Jason L. Riley, an African American writer and a columnist for The Wall Street Journal authored a recent op-ed entitled “Why Won’t the Left Talk About Racial Disparities in Abortion?” (WSJ, May 11, 2022). He wrote that the political left in America is quick to set off alarms anywhere racial disparities are known to exist — except for this one.
Race-based differences in SAT test scores, for example, brought calls to eliminate the SAT as a college admission test. A racial gap in arrest and incarceration rates has long vexed this nation, resulting on the left with socially destructive reactions like the “defund police” movement. In terms of sheer numbers and their impact on the African American population, abortion far exceeds other social justice concerns. The number of babies aborted by Black women each year in America far exceeds the combined numbers of Black youths who drop out of school, are sent to prison, and who are murdered on the streets of our cities.
The WSJ’s Jason Reilly cited a Pennsylvania case study about death rates.
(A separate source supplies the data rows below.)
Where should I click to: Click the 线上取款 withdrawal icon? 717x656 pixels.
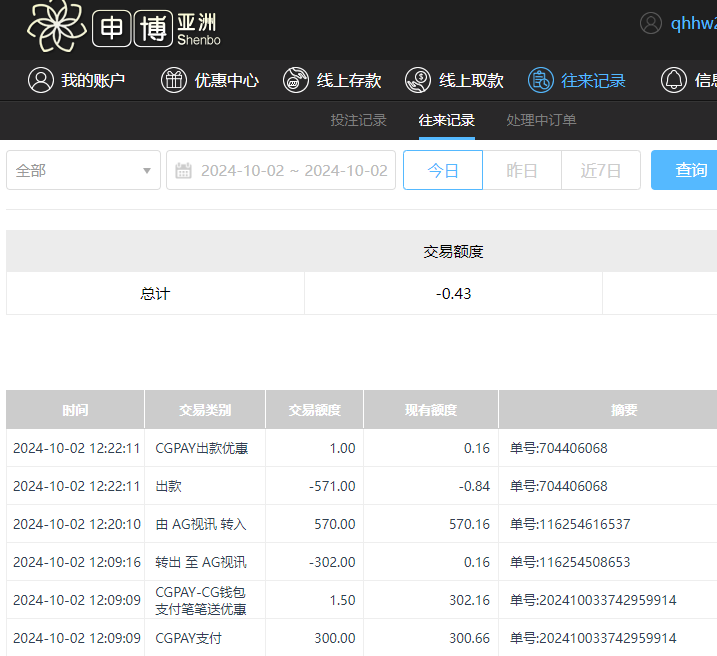click(418, 81)
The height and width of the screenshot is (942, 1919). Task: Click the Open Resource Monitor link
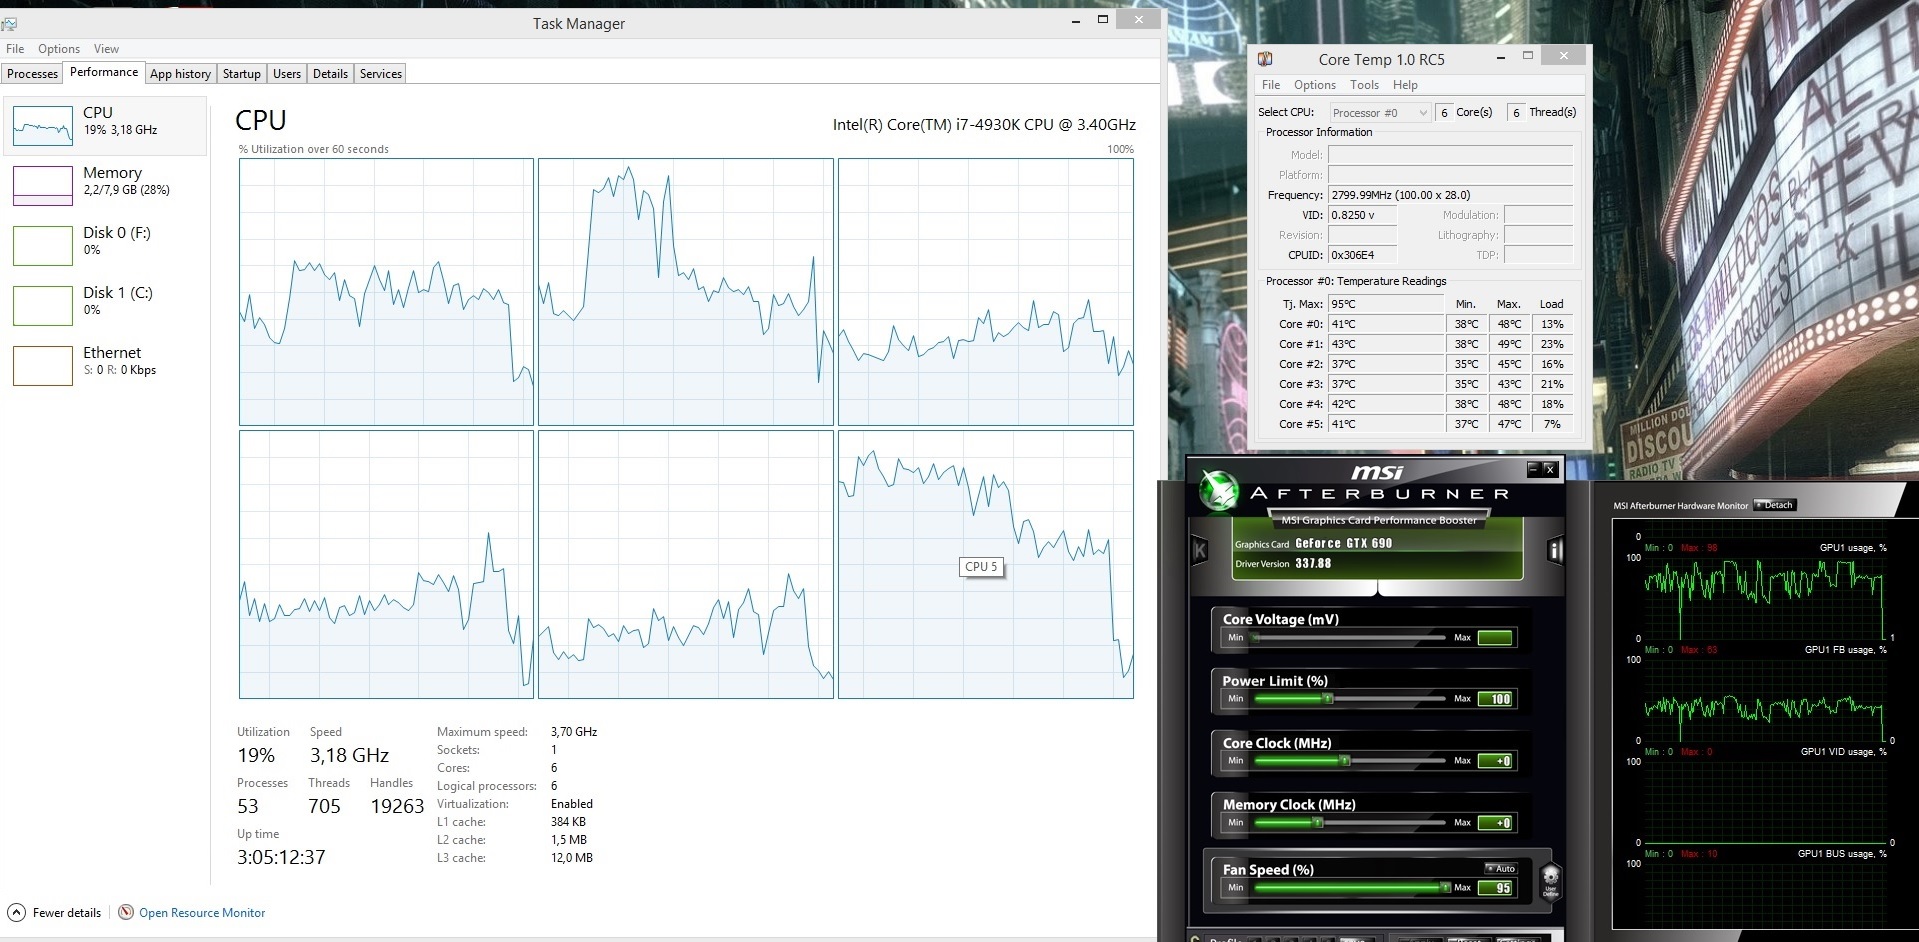tap(202, 912)
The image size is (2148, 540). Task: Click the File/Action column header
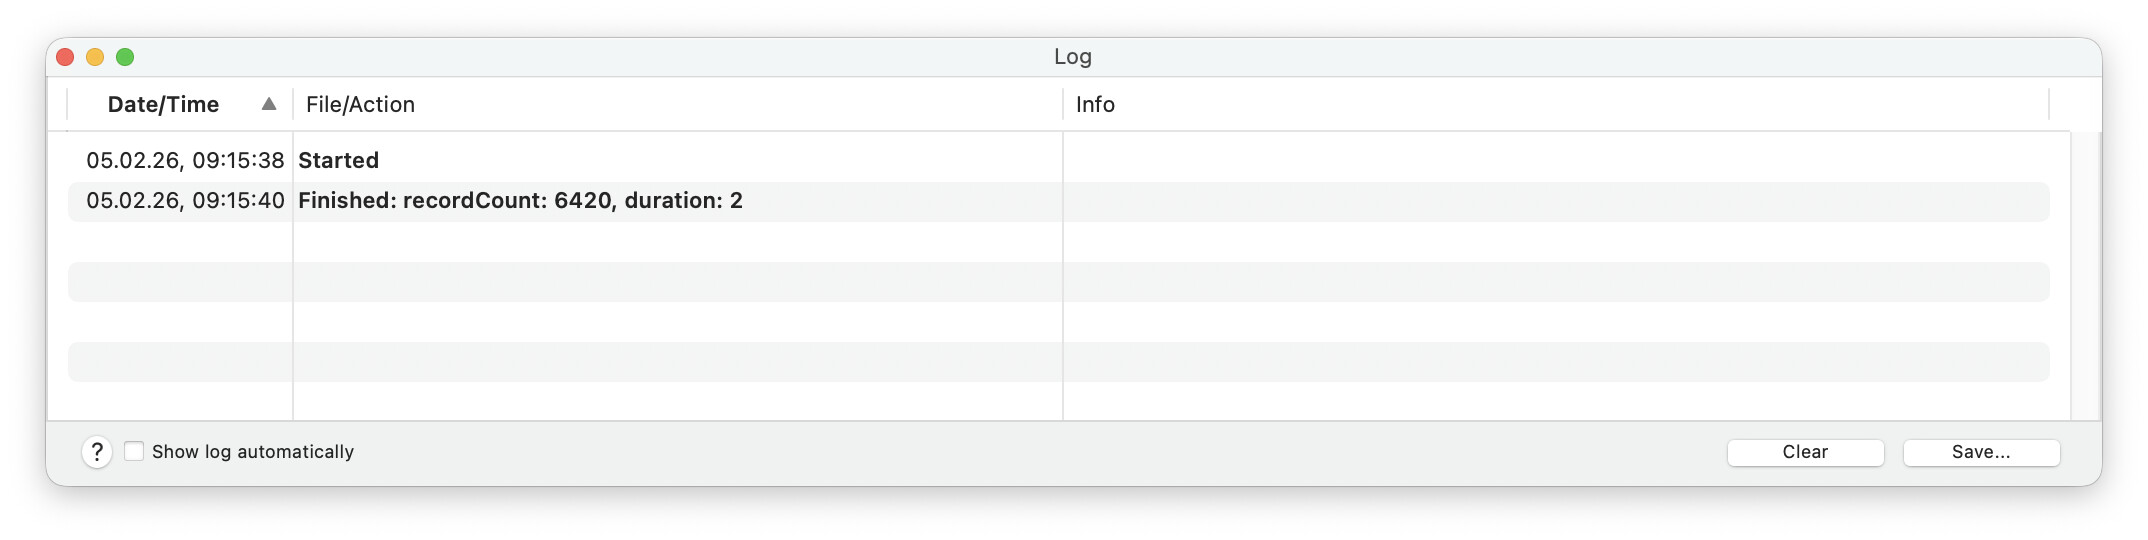[360, 104]
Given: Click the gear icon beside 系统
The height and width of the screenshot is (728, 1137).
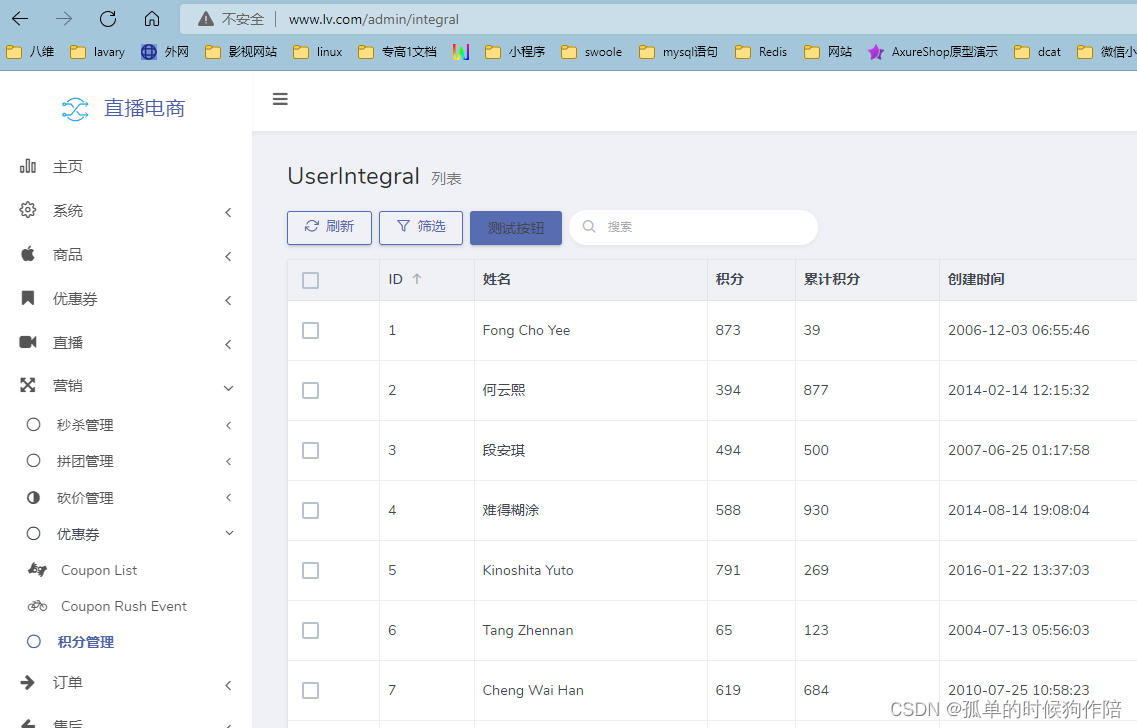Looking at the screenshot, I should click(28, 210).
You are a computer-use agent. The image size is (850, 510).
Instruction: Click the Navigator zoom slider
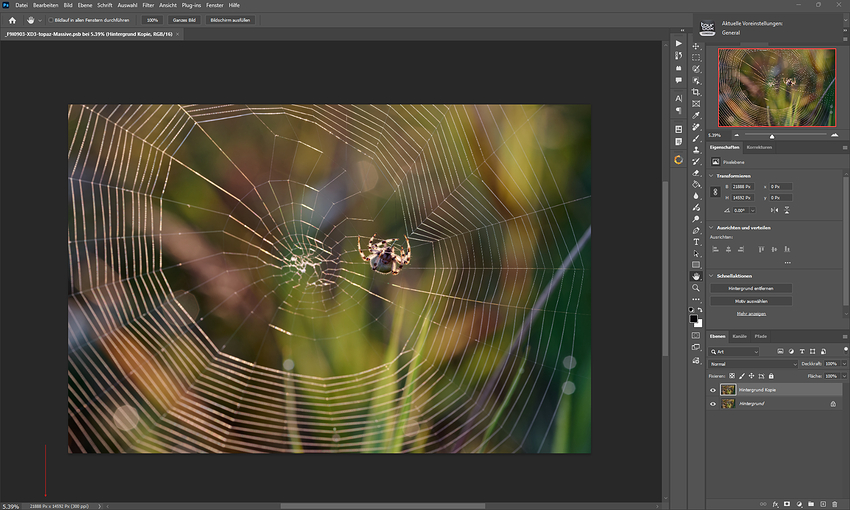coord(772,135)
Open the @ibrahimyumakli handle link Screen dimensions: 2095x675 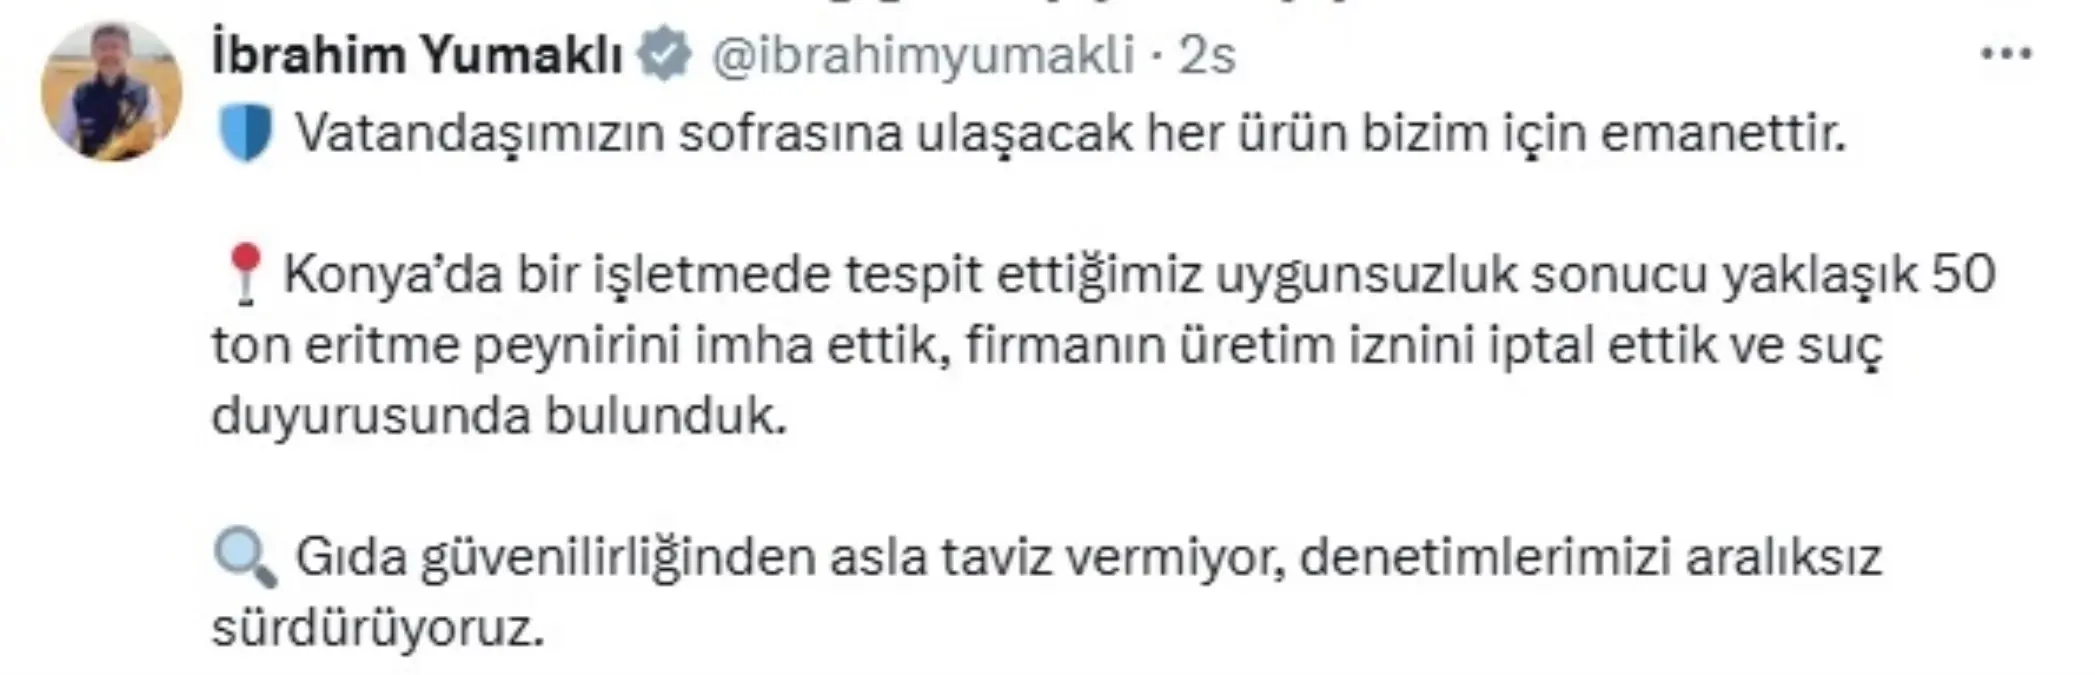coord(922,56)
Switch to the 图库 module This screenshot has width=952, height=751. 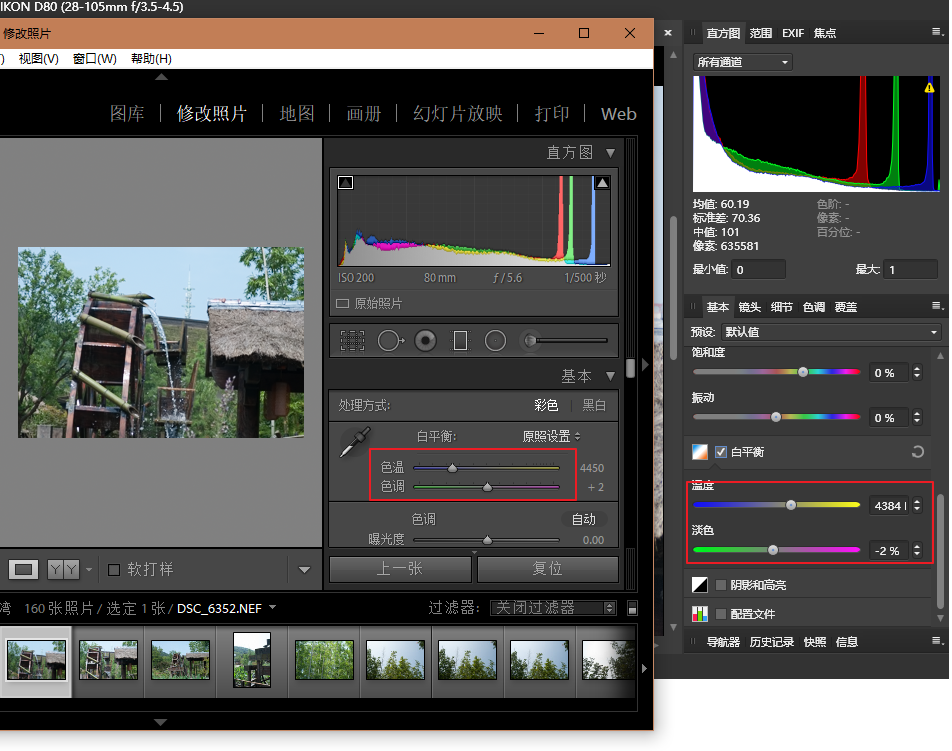(127, 114)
Examining premature deaths from all causes in 2018, it was discovered that abortions constituted 23.9 percent of premature deaths among the White population and 62.7 percent among the Black population. Abortion rights activists often cite these facts as a function of poverty, but even among other groups with higher poverty levels, Black women still have abortions at much higher rates than any other demographic.
The notion that not growing up at all is better than growing up in poverty is a notion only of the elite. Think of the arrogance behind such statements. If activists believe that lower incomes impact Black abortions, then the social justice issue and goal should be equality in income not controlling the population Planned-Parenthood-style through abortion.
Black lives matter. Indeed they do. Black infant lives matter too. There is no more racist agenda in America than the one keeping an entire people down through abortion.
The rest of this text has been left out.